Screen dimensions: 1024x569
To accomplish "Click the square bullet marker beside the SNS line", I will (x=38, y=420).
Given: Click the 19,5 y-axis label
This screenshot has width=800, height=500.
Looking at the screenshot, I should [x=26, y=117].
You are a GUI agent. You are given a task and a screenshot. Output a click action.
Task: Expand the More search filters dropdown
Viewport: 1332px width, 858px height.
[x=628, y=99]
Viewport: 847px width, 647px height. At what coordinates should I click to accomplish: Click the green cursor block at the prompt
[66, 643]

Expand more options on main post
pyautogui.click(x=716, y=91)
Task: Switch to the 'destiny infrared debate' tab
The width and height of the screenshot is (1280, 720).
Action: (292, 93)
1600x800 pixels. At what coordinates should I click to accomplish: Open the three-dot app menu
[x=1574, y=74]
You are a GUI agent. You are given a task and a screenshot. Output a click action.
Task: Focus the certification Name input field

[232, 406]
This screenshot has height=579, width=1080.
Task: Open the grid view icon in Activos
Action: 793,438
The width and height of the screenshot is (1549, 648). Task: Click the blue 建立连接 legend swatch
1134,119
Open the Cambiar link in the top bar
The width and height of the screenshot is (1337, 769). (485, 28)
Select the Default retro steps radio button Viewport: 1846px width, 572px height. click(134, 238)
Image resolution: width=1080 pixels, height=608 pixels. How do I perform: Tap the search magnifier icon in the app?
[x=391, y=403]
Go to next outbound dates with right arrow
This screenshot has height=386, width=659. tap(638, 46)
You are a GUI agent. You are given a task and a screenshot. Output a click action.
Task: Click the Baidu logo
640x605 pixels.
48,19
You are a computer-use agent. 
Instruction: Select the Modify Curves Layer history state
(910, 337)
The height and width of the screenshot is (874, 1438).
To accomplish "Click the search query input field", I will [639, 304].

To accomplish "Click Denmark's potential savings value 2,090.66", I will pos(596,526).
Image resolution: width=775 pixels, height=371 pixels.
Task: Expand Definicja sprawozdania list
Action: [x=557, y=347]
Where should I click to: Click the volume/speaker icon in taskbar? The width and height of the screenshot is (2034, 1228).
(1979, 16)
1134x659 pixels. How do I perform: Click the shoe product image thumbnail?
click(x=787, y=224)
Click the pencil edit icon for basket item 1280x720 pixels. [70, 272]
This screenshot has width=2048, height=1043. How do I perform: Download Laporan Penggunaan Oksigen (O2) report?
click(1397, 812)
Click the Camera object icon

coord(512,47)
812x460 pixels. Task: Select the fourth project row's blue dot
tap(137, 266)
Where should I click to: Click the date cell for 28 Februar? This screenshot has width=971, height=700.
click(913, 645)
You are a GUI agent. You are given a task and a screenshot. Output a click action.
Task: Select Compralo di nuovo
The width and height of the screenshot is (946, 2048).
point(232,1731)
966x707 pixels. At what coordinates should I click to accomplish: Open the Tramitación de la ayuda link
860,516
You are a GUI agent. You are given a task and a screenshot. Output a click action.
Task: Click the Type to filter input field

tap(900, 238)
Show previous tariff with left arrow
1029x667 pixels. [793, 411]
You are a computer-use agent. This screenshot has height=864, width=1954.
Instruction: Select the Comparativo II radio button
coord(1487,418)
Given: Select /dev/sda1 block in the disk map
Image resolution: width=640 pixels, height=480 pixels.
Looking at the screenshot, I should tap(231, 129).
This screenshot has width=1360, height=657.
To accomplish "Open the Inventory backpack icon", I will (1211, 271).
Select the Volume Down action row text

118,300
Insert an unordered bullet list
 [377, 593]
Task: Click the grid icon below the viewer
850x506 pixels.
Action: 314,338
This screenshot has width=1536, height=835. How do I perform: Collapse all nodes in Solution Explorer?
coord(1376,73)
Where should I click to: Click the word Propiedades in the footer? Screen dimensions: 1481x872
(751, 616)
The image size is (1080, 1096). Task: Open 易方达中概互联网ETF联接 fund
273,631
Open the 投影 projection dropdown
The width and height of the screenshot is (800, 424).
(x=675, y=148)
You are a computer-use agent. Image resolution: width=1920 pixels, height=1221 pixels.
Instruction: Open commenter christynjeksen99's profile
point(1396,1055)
---
▸ DIRECTIONS FOR THIS TASK: Copy exactly the line that contains "This screenshot has width=1536, height=835." and every line after it, up to and including the last line of the records.

▸ WRITTEN REPLY:
This screenshot has width=1536, height=835. How do I perform: Collapse all nodes in Solution Explorer?
coord(1376,73)
Where should I click to: Click the word Propiedades in the footer? Screen dimensions: 1481x872
(751, 616)
The image size is (1080, 1096). Task: Open 易方达中概互联网ETF联接 fund
273,631
Open the 投影 projection dropdown
The width and height of the screenshot is (800, 424).
(x=675, y=148)
You are a computer-use agent. Image resolution: width=1920 pixels, height=1221 pixels.
Instruction: Open commenter christynjeksen99's profile
point(1396,1055)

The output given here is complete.